Supplied information ->
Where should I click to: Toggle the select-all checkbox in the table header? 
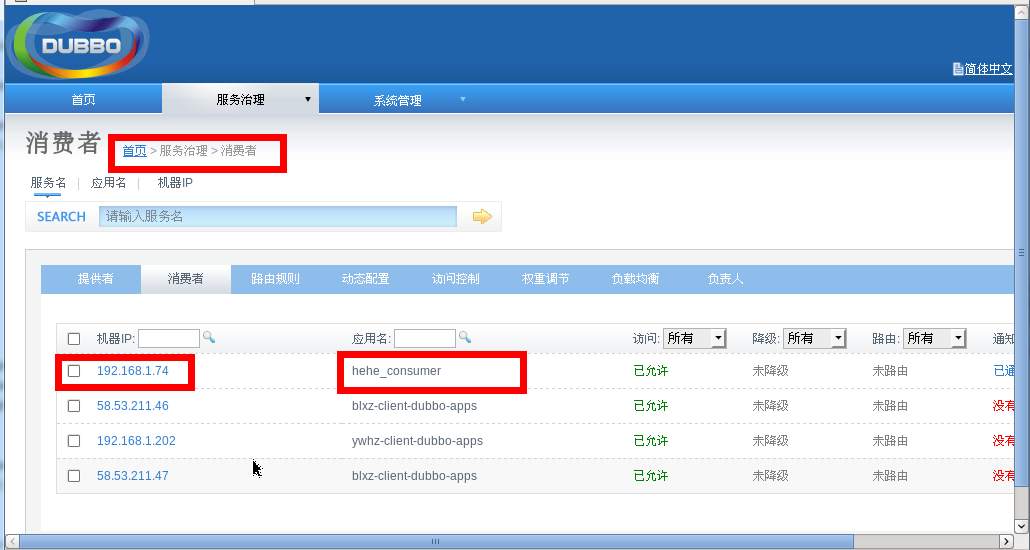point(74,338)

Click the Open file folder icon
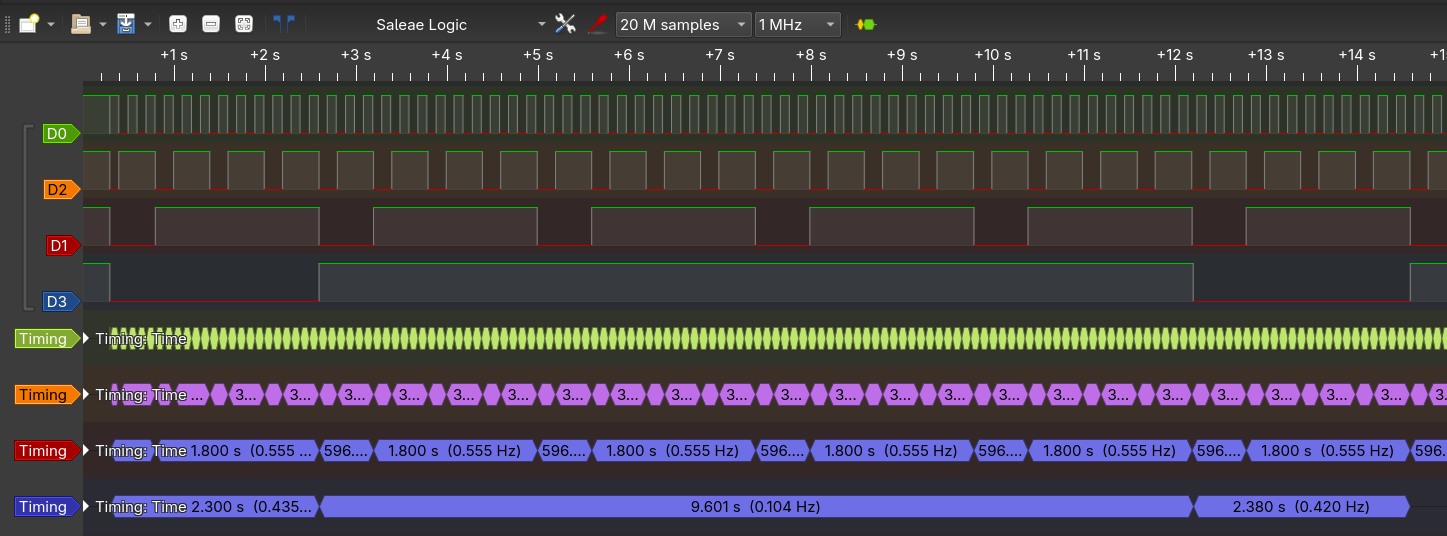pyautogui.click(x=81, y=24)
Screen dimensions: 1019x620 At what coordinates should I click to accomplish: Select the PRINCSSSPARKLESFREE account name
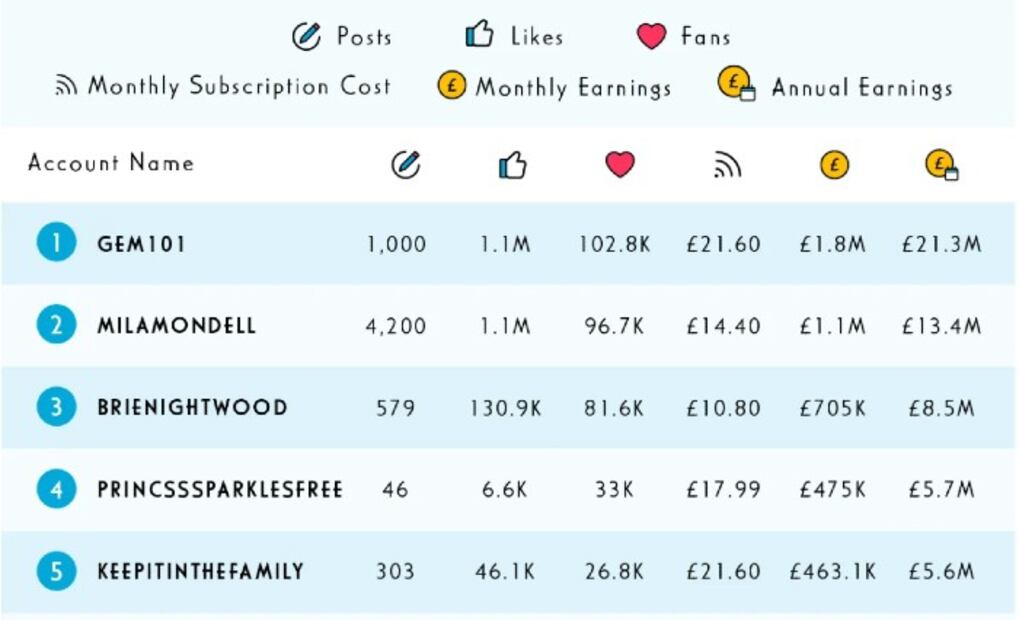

---

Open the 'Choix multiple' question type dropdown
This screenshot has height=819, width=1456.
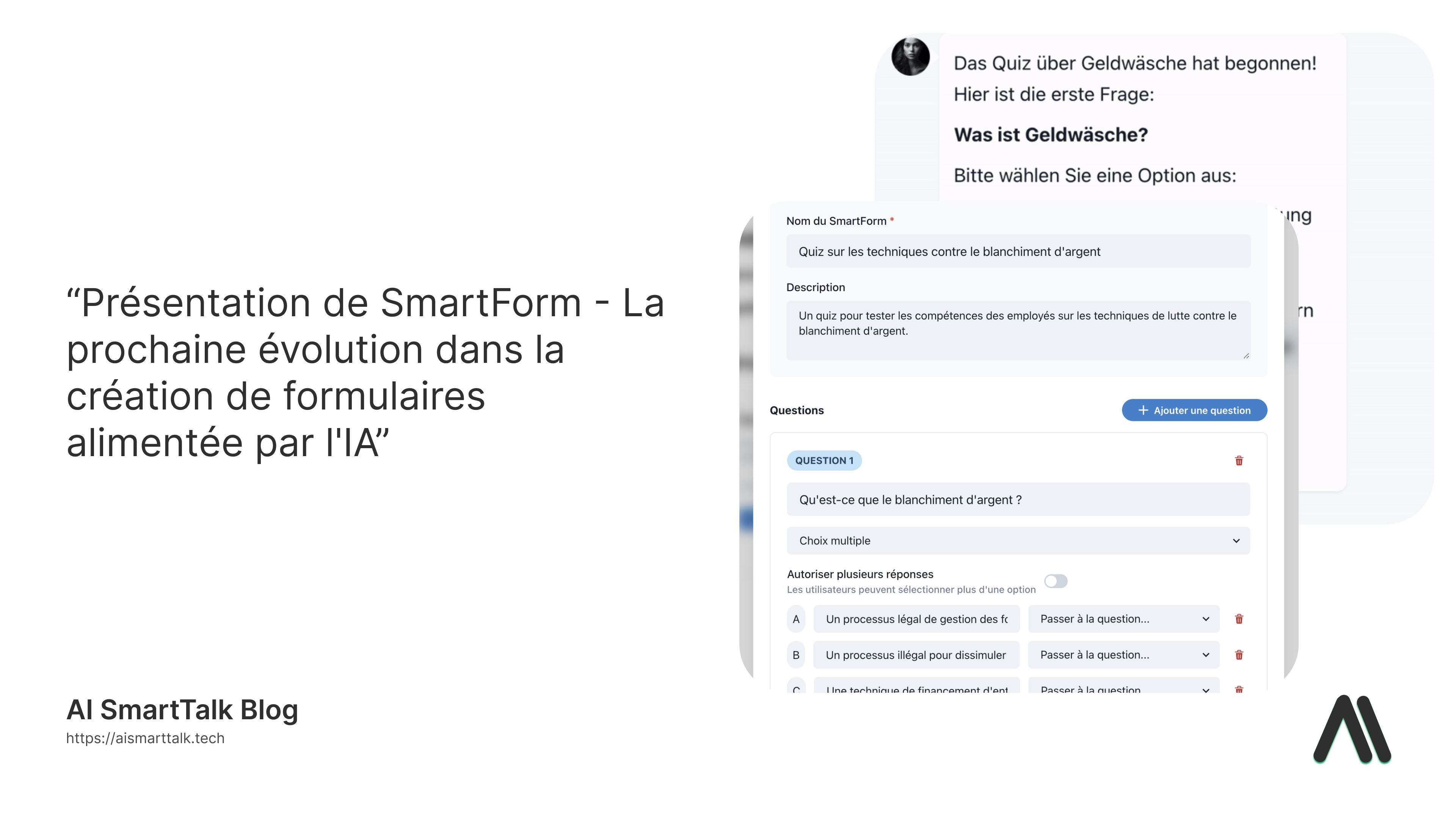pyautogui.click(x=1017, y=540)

--

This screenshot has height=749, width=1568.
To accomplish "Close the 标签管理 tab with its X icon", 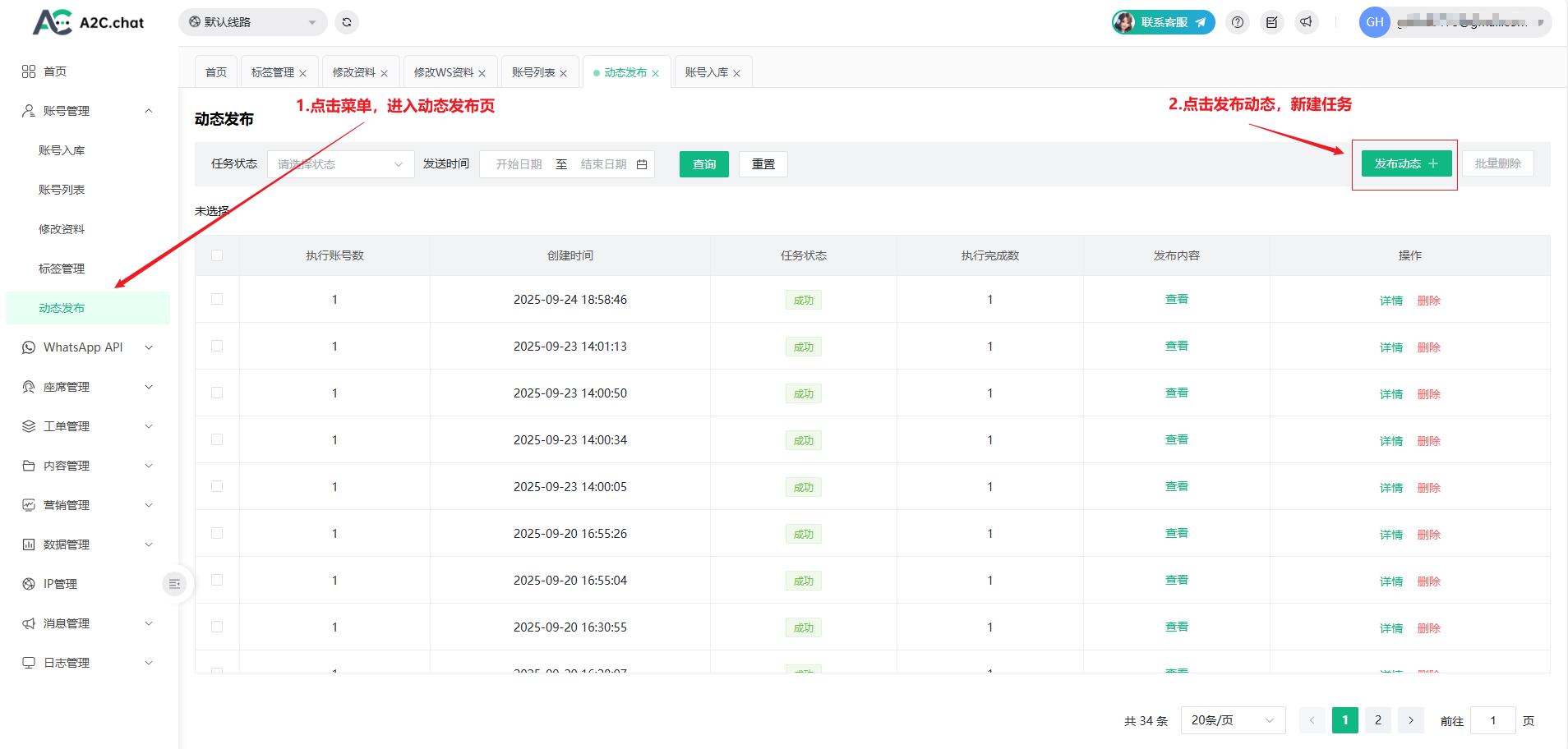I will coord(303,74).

Assignment ->
Write back word for word every line in the entries above from the one with "Where should I" to the one with "Screen dimensions: 1019x620", ends included, and none of the pictures.

Result of the exercise ->
Where should I click to: Toggle the select-all checkbox in the table header? 
point(74,338)

Click the Open file folder icon
pyautogui.click(x=81, y=24)
Screen dimensions: 1019x620 At what coordinates should I click to accomplish: Select the PRINCSSSPARKLESFREE account name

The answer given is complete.